Takeaway: Agents can prompt themselves better than we think. Build feedback loops into your workflows to let them course-correct.
6. Start Broad Before You Go Deep
One of the biggest issues Anthropic noticed was agents becoming too specific, too fast. Early prompts led to narrow searches like “latest US chip export ban” without understanding the broader context. This made agents brittle they’d miss relevant angles or fixate on poor results.
To fix it, they rewrote prompts to encourage broad-first thinking:
- Start with general queries.
- Get a sense of the landscape.
- Only then drill down into specifics.
This helped agents explore alternatives, discover gaps, and build better context for downstream steps.
Takeaway: Add a line like “Begin with a broad overview before narrowing down.” It makes agents more flexible and less error-prone during research.
7. Scaffold Thinking with Reasoning Prompts
Agents often treat each tool call as a one-shot answer. That’s dangerous when the task requires reflection or iteration.
Anthropic used lightweight “thinking prompts” to build reasoning scaffolds. Before acting, agents were told to plan:
- What am I trying to find?
- What tools do I need?
- What’s the expected outcome?
After acting, they’d reflect:
- Did this result help?
- What’s the next best step?
This created a loop of Plan → Act → Reflect. Improving both accuracy and adaptability.
Takeaway: Add prompts like “Think through your approach before acting” and “Reflect on whether your step achieved the goal.” These make agents feel more intentional and less robotic.
8. Prompt for Parallel Execution
Early versions of Anthropic’s system ran agents and tools sequentially. Slow, inefficient, and redundant. A task that could’ve been done in 2 minutes took 20.
They rewrote the lead agent’s prompt to encourage parallelism:
- Spawn multiple subagents at once.
- Let each subagent make multiple tool calls in parallel.
This simple change cut task time dramatically and improved coverage.
Takeaway: In multi-agent setups, encourage concurrency. Prompt your lead agent to break tasks into parallel subtasks instead of doing them one-by-one.
9. Heuristics Work Better Than Hard Rules
Anthropic learned that rigid, step-by-step instructions made agents brittle. Instead, they gave flexible heuristics:
- “Compare sources before trusting.”
- “Stop if a high-confidence answer is found.”
- “Prefer recent, high-quality documents.”
This gave agents room to reason and adapt when things didn’t go as planned.
Takeaway: Don’t overconstrain your agent.
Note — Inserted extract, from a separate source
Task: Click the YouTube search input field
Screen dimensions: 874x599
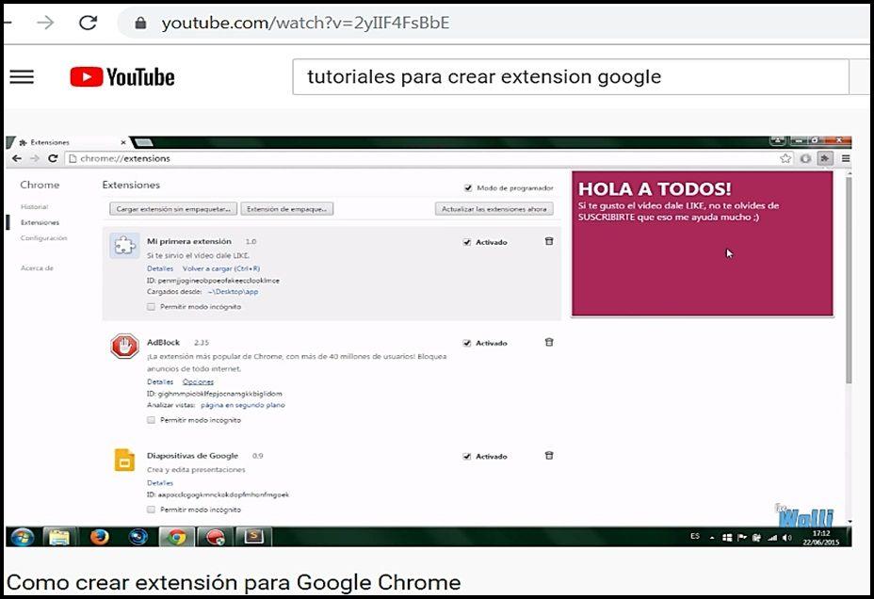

Use heuristics to guide behavior while letting the model make smart decisions in dynamic situations.
10. Use LLMs to Evaluate Each Other
How do you know if an agent’s answer is good? Anthropic prompted separate Claude agents as judges. They evaluated responses across:
- Factual accuracy
- Source quality
- Completeness
- Tool usage
They found that a single LLM call with a simple evaluation prompt worked better than complex rubrics.
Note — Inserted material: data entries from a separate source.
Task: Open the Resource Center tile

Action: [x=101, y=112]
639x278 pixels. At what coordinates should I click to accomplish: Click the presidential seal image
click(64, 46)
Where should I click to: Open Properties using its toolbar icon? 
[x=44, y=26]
Takeaway: Use one agent to grade another. A simple evaluation prompt can drastically improve quality control in multi-agent workflows.
11. Prompt for Collaboration, Not Just Completion
In early versions, agents worked in silos. No communication, no alignment. It broke the system’s coherence.
Anthropic fixed this by prompting:
- Defined roles and ownership
- Clear interfaces for passing results
- Coordination rules (e.g., “confirm with Agent B before concluding”)
This transformed a group of solo agents into a team.
Takeaway: Design your prompts with collaboration in mind. Define how agents interact, share context, and depend on each other.
…
Final Thoughts
Prompting in multi-agent systems isn’t about getting a model to say the right thing. It’s about shaping behavior across multiple autonomous agents that operate, plan, adapt, and collaborate.
Anthropic’s experience shows how powerful prompting can be when treated as a systems design challenge. From delegation to tool usage, from search strategy to evaluation, every part of their research system was scaffolded by thoughtful, iterative prompt engineering.
Whether you’re building agents, exploring research automation, or just learning how to work with LLMs more effectively, these lessons are a blueprint for success.